Everything from the line holding "Instruction: Switch to the Globale Grafik tab" through the last line of the records should be repeated word for word, and pictures should be omitted.

- Dataset:
☆ ☆ ☆ ☆ ☆
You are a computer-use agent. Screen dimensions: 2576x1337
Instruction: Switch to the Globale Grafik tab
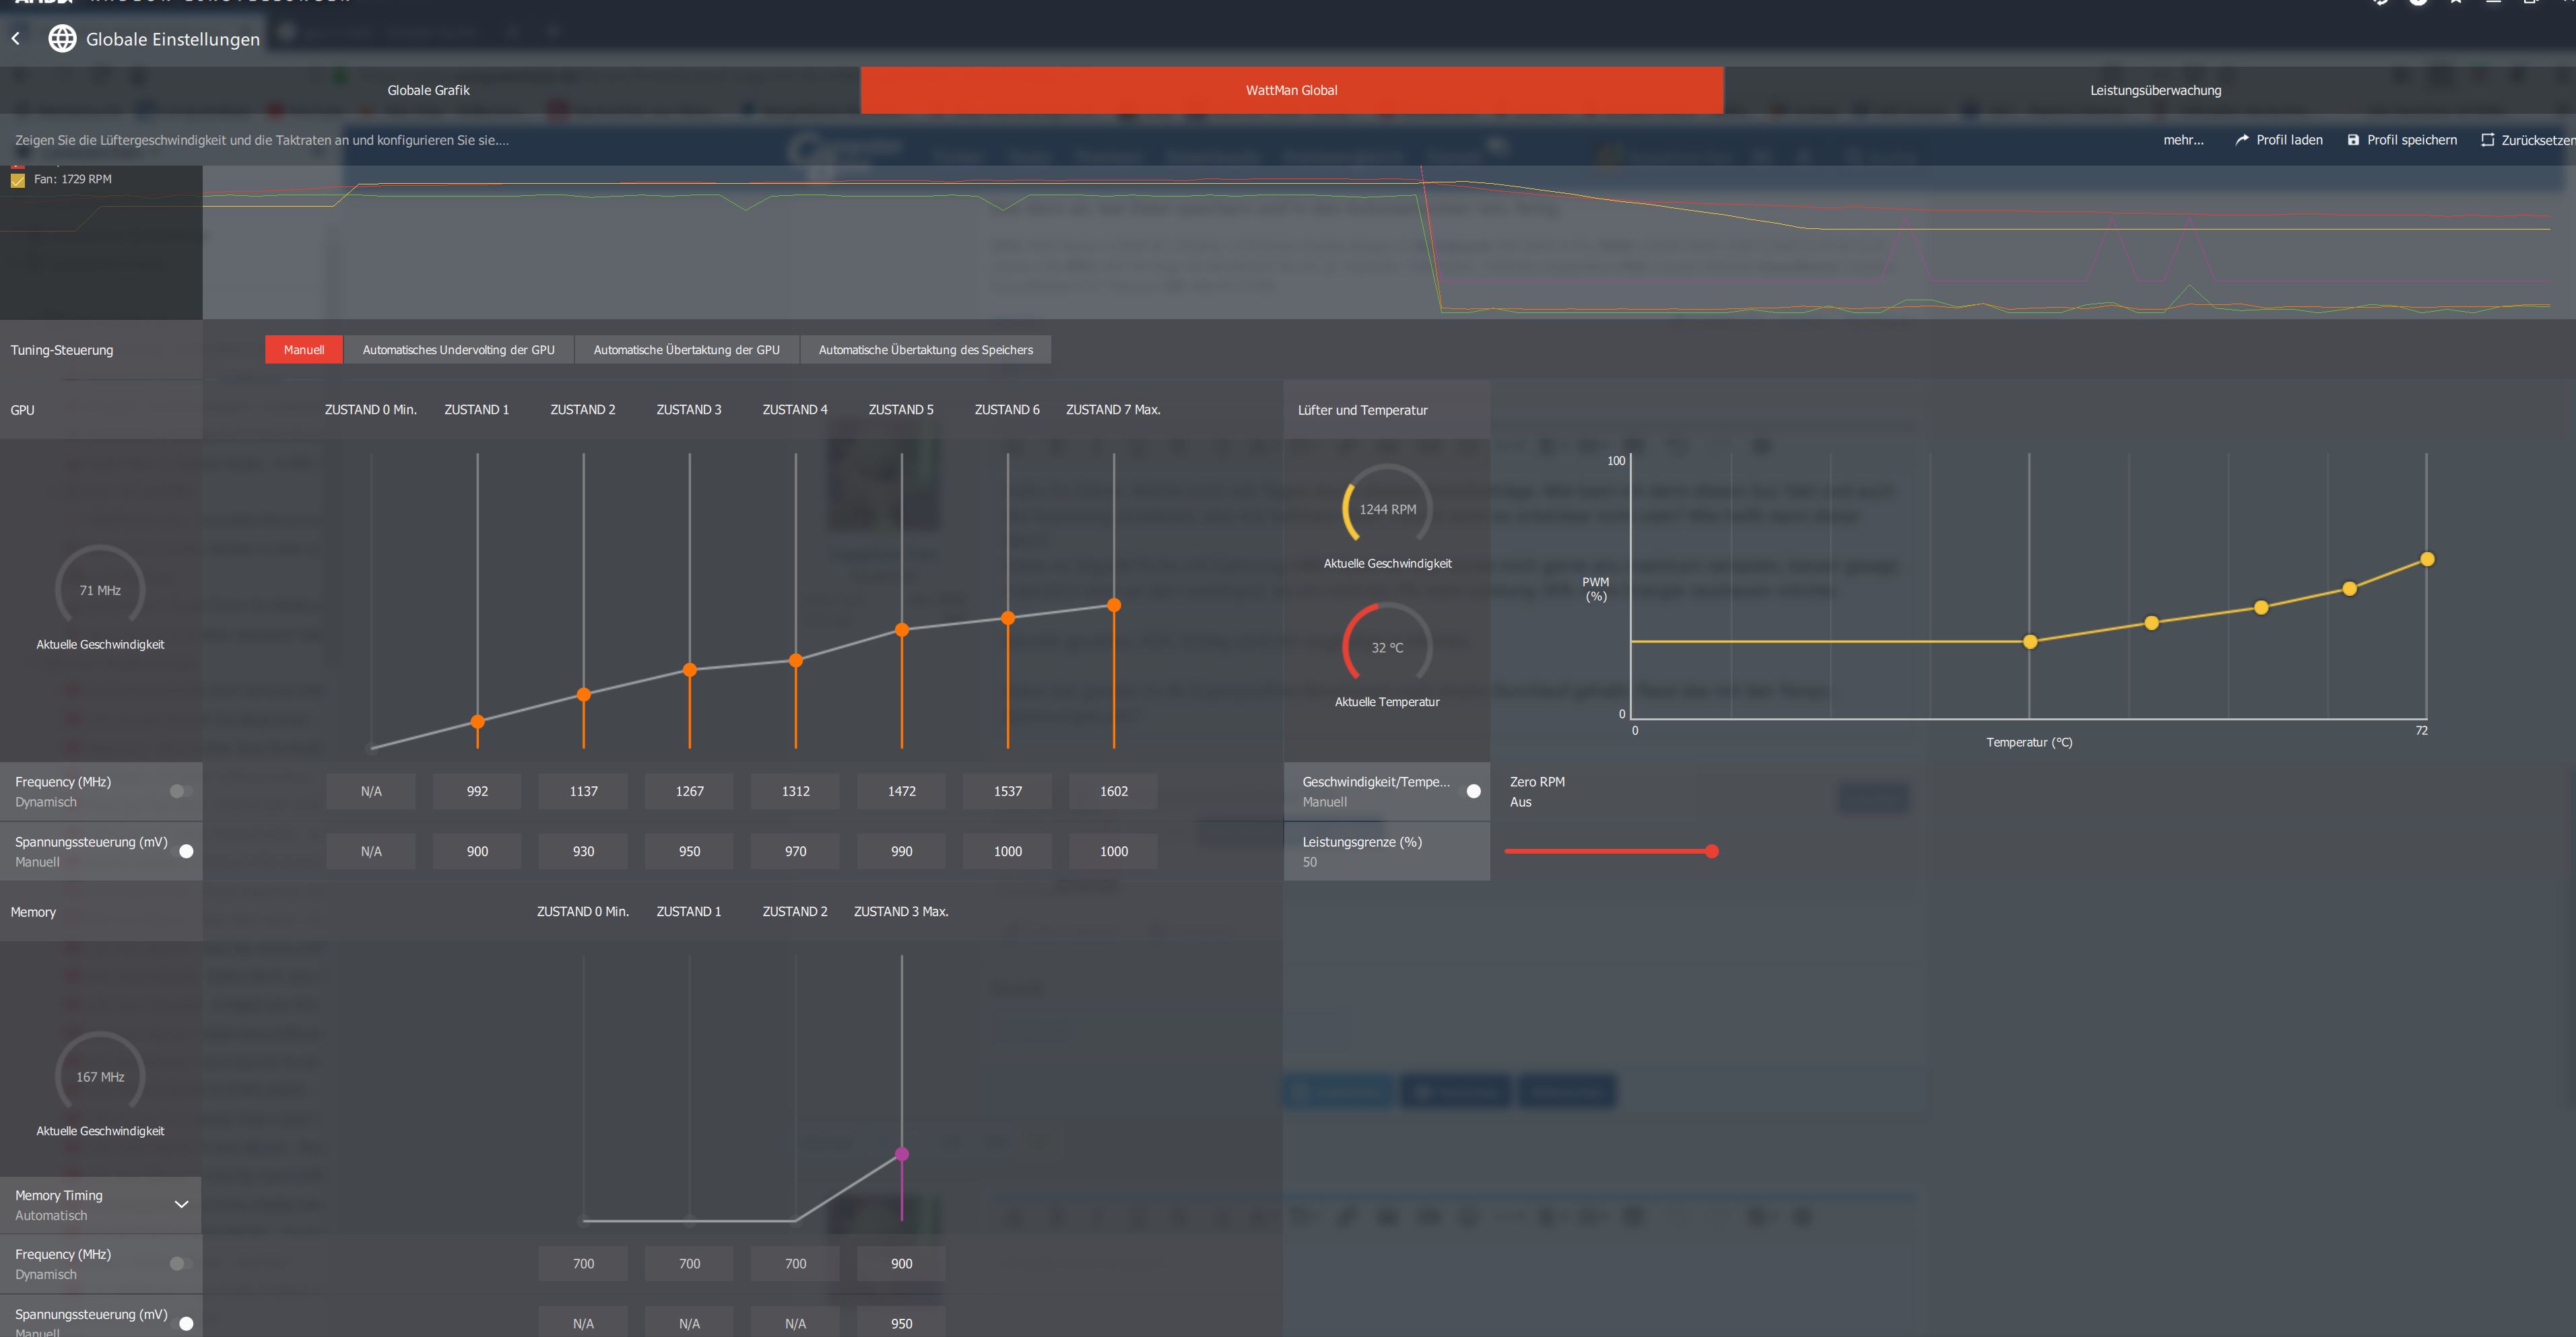(x=428, y=90)
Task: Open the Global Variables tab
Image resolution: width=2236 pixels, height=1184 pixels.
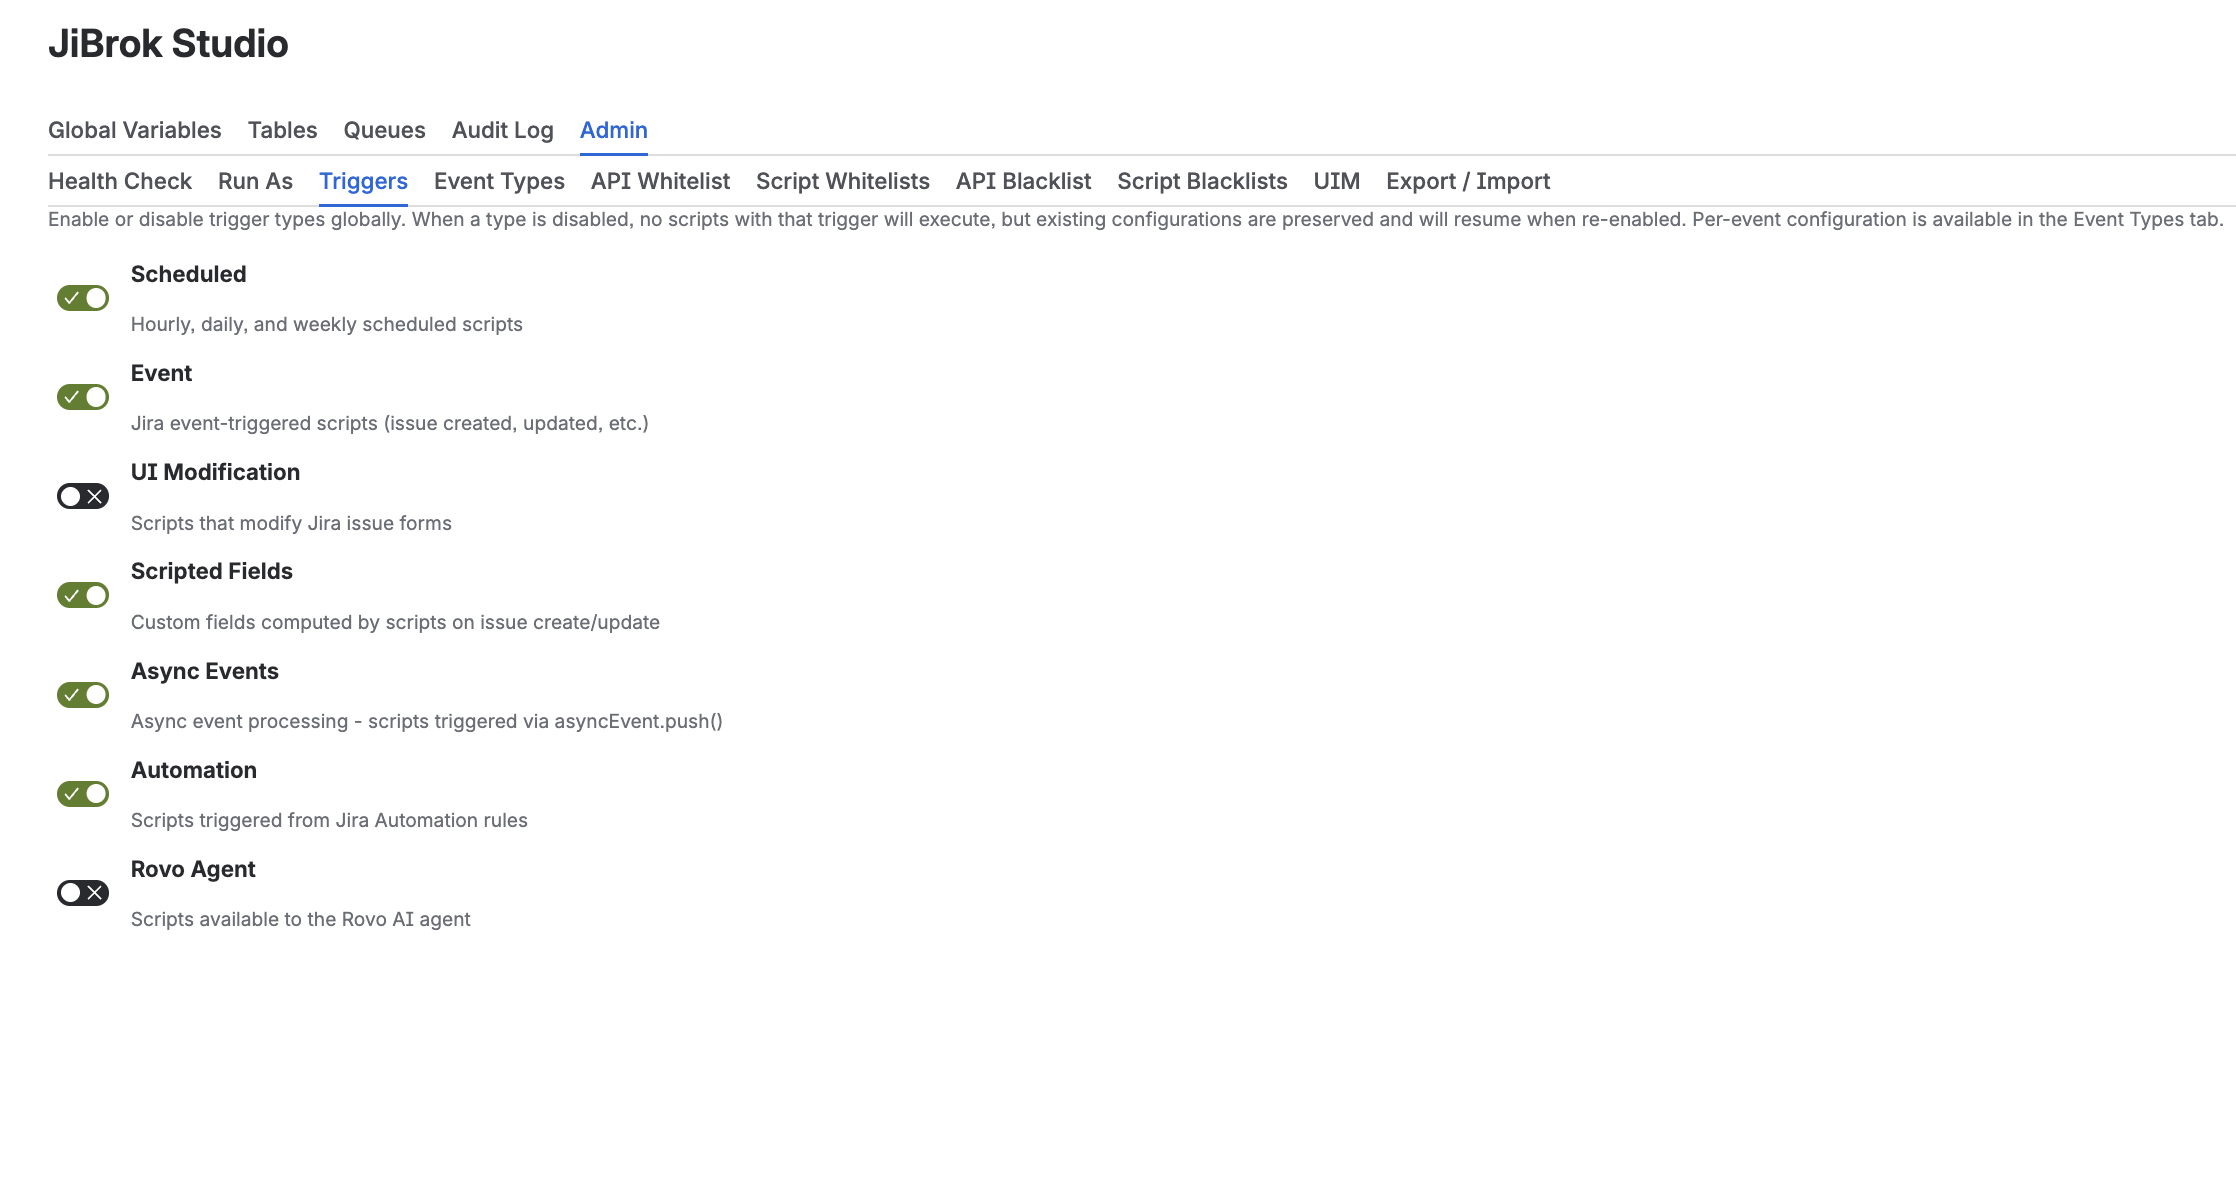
☆ ☆ ☆ ☆ ☆
- Answer box:
Instruction: Switch to the Globale Grafik tab
(x=428, y=90)
Task: Open the Global Variables tab
Image resolution: width=2236 pixels, height=1184 pixels.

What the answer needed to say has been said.